La verve inépuisable et rayonnante de Voltaire, l’universalité de ses connaissances, son activité surhumaine, tout cela était certes bien fait pour tenter l’imagination du noble ex-chancelier. Lord Brougham est voltairien, mais en repoussant toute attaque à la religion comme à la morale, voltairien de cette profession de foi qu’émettait l’autre jour M. Thiers à la tribune de la chambre.


— Le Tyrol est un pays plus connu des poètes que des touristes. Goethe lui a consacré quelques-unes des plus fraîches pages de son Voyage en. Italie. M. Alfred de Musset, on s’en souvient, l’a chanté en beaux vers, et l’auteur des Lettres d’un Voyageur a su traduire avec éloquence les impressions qu’éveillait dans son ame la majesté des Alpes tyroliennes. À côté de ces inspirations gracieuses ou magnifiques, nous avons maintenant, grace à M. Mercey, les observations d’un voyageur spirituel et décidé à être vrai avant tout. Son ouvrage sur le Tyrol et le nord de l’Italie[1], dont la seconde édition vient de paraître, est un agréable recueil de souvenirs et de récits de voyage, qui cache souvent des notions curieuses, des renseignemens pleins d’intérêt, sous l’attrayante légèreté de la forme. C’est mieux que le journal d’un touriste, c’est le livre d’un esprit juste et d’un observateur pénétrant. L’auteur du Tyrol ne s’occupe pas seulement de décrire le pays et de noter les mille incidens de la route ; il s’attache aussi à donner une idée exacte du caractère et des mœurs de la population. À ce titre, l’ouvrage de M. Mercey méritait d’être soumis à cette périlleuse épreuve de la réimpression, qui en pareil cas ne peut être que l’occasion d’un nouveau succès.


Le Foyer breton, de M. Émile Souvestre[2], ne doit pas être confondu avec les innombrables publications dont la Bretagne ancienne et moderne a été le sujet depuis quelque temps. L’auteur a pour sa province un amour sérieux et discret, qui ne rappelle en rien les engouemens frivoles dont tant d’écrivains semblent aujourd’hui possédés. Le livre qu’il vient de publier est un complément ou plutôt un commentaire dramatique des Derniers Bretons ; c’est un choix de contes populaires, encadrés dans un tableau fidèle et animé de l’auditoire auquel ils s’adressent.
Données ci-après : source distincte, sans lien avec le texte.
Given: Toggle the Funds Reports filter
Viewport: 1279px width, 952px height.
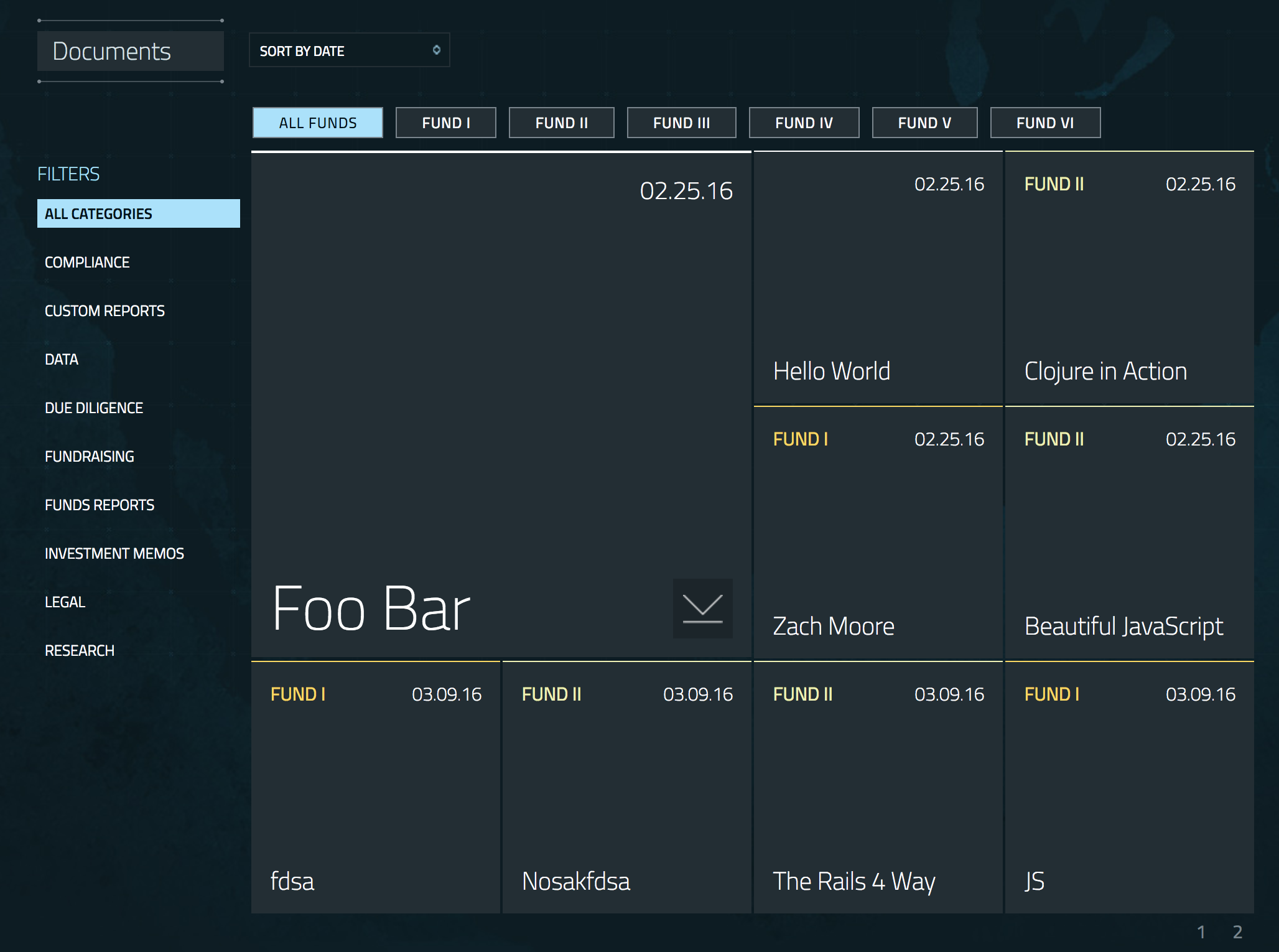Looking at the screenshot, I should (x=100, y=505).
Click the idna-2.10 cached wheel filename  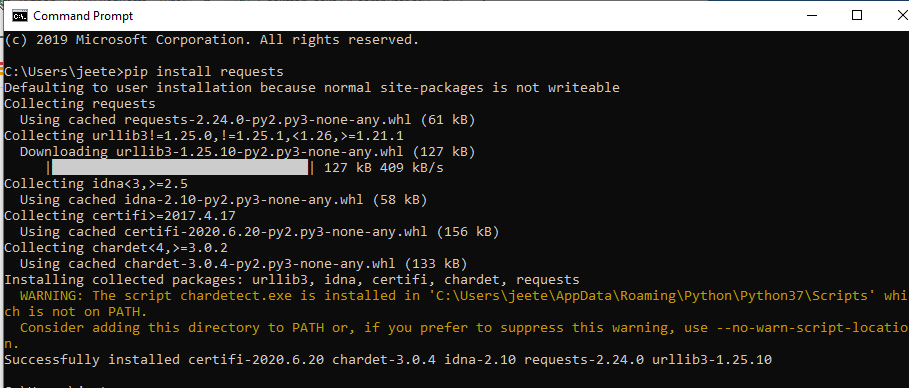click(243, 200)
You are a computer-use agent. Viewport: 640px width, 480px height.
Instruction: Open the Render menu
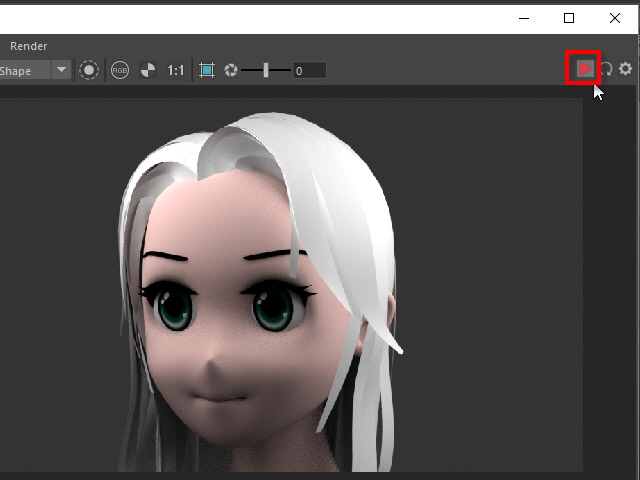click(x=28, y=46)
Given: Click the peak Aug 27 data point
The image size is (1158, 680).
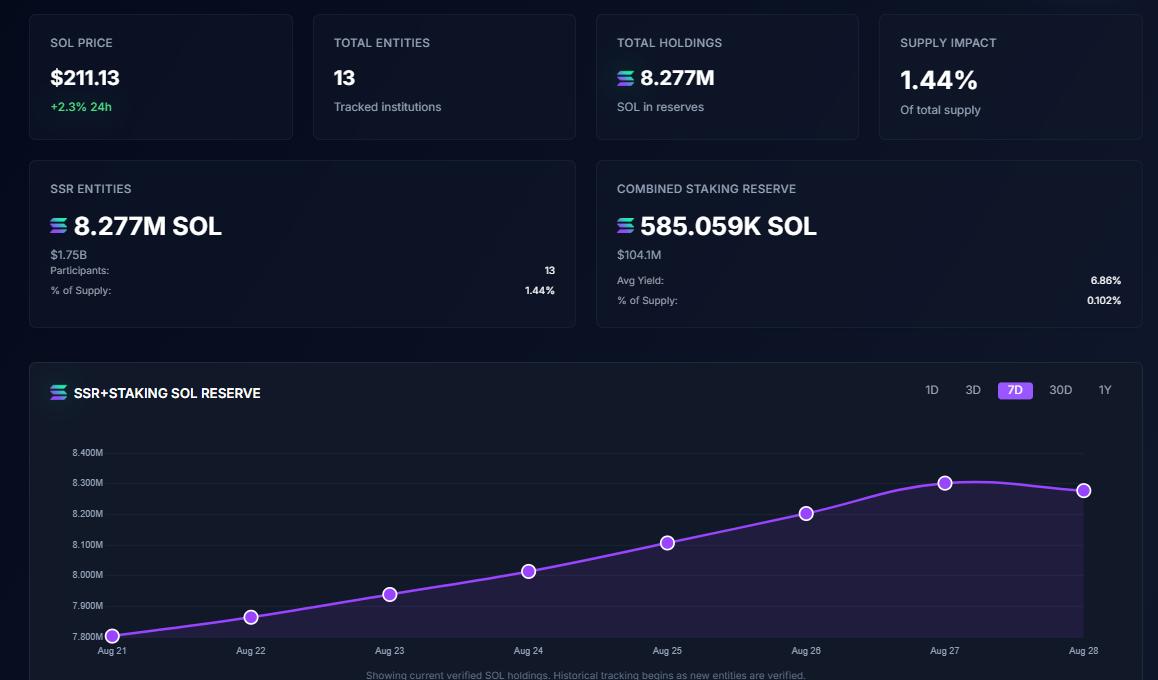Looking at the screenshot, I should (945, 483).
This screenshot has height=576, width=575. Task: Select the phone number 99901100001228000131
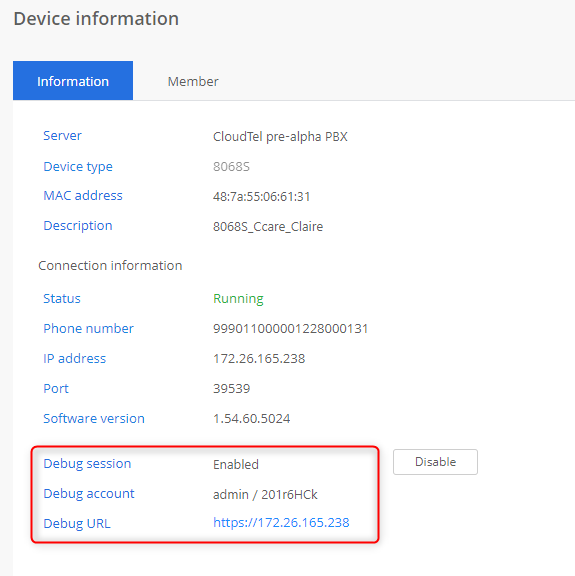click(291, 328)
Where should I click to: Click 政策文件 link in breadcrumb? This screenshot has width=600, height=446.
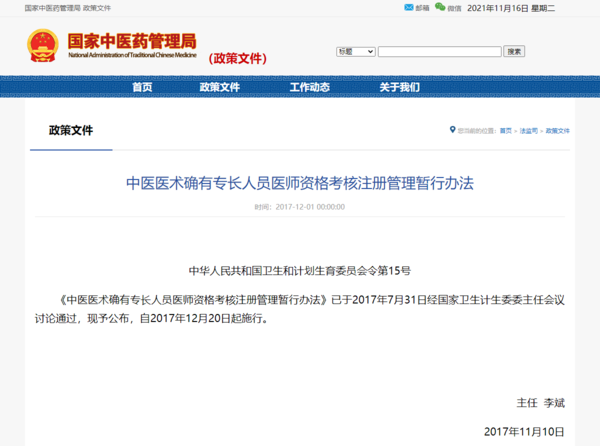pyautogui.click(x=557, y=131)
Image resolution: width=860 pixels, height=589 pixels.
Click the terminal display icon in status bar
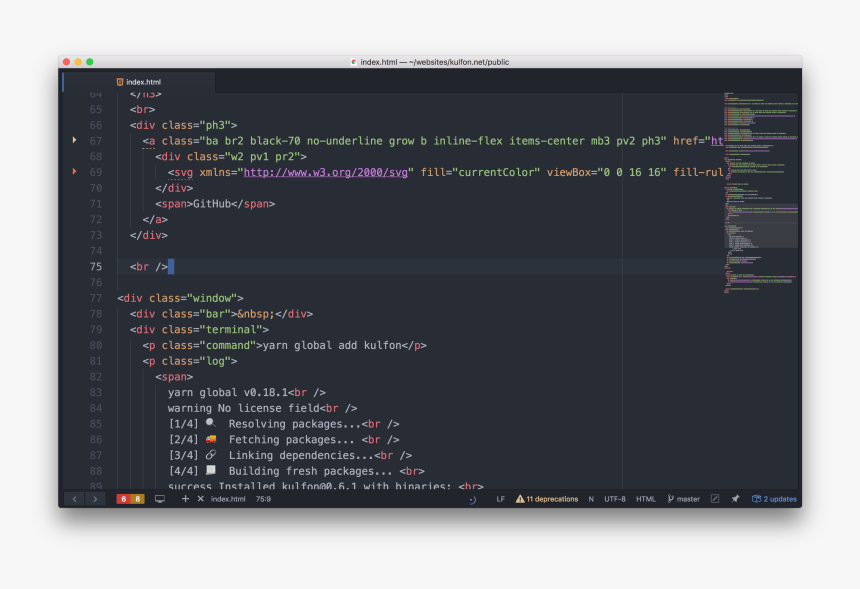coord(158,498)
D’élégantes illustrations accompagnent le texte, et traduisent souvent avec bonheur la pensée de l’écrivain. On doit souhaiter que l’exemple de M. Souvestre soit suivi, et que de patiens érudits cherchent à grossir, après lui, le nombre de ces traditions orales, répétées depuis tant de siècles au foyer du paysan breton, et pleines d’indications précieuses sur l’histoire du vieux duché.



V. de Mars.
  1. Deux volumes in-8o, chez Arthus Bertrand, rue Hautefeuille.
  2. Un volume in-8o, chez Coquebert, rue Jacob.